Наконец, следует сказать и о том, как соавторы ретушируют или нейтрализуют личные недостатки «новых людей» советской эпохи. Как уже было отмечено, никто из них не хватает звезд с неба. Председатель горисполкома в Арбатове мыслит штампами и легко одурачивается Бендером; энтузиаст трамвайного дела инженер Треухов говорит суконным газетным языком; юный заведующий музеем в Средней Азии равнодушен к истории и культуре своего народа. Эти персонажи вызывают лишь улыбку, но вот молодежь в поезде (студенты политехникума [ЗТ 34]) заставляет нас насторожиться. Их отношение к хозяину купе Бендеру («в них чувствовалось превосходство зрителей над конферансье») вызывает в памяти знакомую породу белозубых молодых пролетариев 20-х гг., выраставших в высокомерном презрении к интеллигентности и культуре (ср. Володю из «Зависти»); и не эти ли симпатичные комсомольцы чистили товарищей за есенинщину, судили за галстуки и позорили за шелковые чулки? А уж журналисты, едущие на Турксиб, совсем лишены привлекательности. Проецируя задним числом романных студентов и литераторов на их теперь уже достаточно изученные исторические прототипы, следовало бы без обиняков сказать про первых: дикари, про вторых: собрание бездарей и пошляков[6]. Но соавторы ДС/ЗТ ничего подобного не говорят и похоже, что и не подразумевают.

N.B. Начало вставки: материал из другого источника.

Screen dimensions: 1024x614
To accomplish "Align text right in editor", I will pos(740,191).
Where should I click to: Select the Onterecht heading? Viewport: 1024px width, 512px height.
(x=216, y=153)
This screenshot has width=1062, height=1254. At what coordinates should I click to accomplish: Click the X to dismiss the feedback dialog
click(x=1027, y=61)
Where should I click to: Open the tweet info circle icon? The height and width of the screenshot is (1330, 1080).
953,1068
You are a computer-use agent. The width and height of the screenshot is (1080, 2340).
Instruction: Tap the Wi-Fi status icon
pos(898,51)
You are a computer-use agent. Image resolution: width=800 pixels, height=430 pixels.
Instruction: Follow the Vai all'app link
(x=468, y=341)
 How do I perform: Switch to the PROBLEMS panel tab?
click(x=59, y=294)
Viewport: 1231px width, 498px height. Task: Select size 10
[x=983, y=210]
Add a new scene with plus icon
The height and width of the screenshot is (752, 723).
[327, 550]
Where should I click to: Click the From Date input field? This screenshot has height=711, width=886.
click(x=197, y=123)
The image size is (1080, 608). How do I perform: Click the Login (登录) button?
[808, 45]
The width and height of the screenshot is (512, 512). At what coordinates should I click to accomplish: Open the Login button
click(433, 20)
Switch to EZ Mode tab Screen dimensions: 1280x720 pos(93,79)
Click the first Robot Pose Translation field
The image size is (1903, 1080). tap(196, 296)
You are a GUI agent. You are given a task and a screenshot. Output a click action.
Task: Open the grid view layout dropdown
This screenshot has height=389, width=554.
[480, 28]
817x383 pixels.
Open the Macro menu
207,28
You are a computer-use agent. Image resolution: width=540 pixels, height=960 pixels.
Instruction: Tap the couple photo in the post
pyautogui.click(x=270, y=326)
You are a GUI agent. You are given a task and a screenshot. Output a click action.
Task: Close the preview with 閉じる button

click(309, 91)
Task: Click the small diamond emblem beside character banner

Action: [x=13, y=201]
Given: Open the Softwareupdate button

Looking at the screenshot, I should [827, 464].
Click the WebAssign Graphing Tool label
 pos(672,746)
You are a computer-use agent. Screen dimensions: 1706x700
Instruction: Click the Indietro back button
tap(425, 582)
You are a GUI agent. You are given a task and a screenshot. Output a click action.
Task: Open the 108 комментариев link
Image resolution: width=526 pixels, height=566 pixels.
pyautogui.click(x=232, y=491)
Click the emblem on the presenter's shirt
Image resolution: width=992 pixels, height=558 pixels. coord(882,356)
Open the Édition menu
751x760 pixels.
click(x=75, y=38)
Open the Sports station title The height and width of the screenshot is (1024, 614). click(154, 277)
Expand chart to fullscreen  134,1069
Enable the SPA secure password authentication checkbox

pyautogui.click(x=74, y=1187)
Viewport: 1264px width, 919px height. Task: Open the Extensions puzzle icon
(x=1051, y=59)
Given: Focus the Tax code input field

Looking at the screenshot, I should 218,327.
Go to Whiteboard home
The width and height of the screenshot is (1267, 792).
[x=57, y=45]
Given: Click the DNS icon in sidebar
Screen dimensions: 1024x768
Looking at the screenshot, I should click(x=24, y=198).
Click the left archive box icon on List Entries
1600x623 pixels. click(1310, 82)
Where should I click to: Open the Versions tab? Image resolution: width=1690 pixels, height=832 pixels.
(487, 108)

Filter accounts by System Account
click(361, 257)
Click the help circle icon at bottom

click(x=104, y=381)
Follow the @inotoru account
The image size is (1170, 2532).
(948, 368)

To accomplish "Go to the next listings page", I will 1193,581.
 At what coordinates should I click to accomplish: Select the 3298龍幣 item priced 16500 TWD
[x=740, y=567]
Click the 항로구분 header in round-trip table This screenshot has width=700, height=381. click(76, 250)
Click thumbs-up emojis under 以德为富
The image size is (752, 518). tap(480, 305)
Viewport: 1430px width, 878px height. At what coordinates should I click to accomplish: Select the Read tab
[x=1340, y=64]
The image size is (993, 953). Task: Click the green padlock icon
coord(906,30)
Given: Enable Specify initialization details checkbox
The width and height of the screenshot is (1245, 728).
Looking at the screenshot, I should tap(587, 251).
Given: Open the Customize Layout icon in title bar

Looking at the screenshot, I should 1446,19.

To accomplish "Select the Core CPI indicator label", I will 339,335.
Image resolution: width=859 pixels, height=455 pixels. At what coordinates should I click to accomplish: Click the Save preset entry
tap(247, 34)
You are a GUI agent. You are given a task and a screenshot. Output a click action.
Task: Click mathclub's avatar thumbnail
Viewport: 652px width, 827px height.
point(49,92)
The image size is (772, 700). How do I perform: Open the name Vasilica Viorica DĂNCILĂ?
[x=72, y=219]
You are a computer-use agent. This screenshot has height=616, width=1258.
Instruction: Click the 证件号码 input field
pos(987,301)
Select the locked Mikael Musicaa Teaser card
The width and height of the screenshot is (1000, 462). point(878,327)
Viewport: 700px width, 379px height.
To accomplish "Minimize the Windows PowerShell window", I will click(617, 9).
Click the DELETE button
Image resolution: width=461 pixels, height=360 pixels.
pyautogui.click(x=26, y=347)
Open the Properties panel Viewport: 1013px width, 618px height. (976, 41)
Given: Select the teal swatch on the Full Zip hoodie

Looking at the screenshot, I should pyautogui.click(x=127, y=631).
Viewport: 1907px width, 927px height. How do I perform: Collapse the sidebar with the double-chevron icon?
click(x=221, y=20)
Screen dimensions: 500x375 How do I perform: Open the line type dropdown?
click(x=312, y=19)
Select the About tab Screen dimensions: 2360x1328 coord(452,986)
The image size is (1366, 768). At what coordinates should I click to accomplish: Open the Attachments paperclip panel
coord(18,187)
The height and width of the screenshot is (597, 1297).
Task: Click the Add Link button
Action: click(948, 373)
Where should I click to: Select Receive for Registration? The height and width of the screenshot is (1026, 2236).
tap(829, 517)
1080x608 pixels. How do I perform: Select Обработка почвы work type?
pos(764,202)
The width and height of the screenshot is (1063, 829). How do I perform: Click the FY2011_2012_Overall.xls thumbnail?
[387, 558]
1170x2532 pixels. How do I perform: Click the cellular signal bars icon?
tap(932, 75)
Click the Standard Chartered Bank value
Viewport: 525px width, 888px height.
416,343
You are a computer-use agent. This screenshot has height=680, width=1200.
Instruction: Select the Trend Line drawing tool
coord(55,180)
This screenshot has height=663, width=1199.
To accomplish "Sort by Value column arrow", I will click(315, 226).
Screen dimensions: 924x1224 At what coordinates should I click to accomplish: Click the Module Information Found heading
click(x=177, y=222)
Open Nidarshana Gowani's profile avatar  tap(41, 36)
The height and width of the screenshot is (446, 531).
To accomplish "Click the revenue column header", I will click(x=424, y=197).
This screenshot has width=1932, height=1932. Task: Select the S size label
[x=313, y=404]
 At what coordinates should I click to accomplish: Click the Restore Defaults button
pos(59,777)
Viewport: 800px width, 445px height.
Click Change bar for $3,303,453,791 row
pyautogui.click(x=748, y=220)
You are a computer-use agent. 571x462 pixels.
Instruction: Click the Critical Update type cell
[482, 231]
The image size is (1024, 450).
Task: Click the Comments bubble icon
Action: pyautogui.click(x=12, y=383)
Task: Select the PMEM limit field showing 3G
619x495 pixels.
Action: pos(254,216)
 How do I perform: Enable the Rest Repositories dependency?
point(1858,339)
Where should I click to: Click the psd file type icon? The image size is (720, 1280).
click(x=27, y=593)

Нельзя упрекнуть соавторов в создании полностью фиктивной действительности или несуществующих героев, что впоследствии стало специальностью социалистического реализма. Достоверные культурно-исторические черты — грубость и ограниченный прагматизм молодежи, конформизм и низкая профессиональная культура пишущей братии и т. д. — намечены вполне ясно, что в широком плане придает картине советской жизни в ДС/ЗТ достаточную реалистичность. Но черты эти сглажены, потенциально неприятное и опасное в них нейтрализовано и смягчено добродушным юмором, а главное — все это осмыслено в перспективе, принципиально отличной от нашей. Внешнему наблюдателю комсомольцы последних глав ЗТ могут не нравиться, но смотреть на них предлагается прежде всего как на «инсайдеров»: они свои, они члены великой и дружной советской семьи, и в этом качестве получают гарантированные послабления: одни — за молодость (это дети, у них все впереди, они вырастут и поумнеют вместе со страной), другие — за добросовестную, пусть иной раз и бестолковую, приверженность делу революционной перестройки мира. Не закрывая глаза на недостатки советских людей, которые соавторы отражают в достаточно едких, но все же дружеских шаржах, Ильф и Петров готовы предоставить им benefit of the doubt («решить сомнение в их пользу») в их антагонизме со сторонниками культуры и традиции.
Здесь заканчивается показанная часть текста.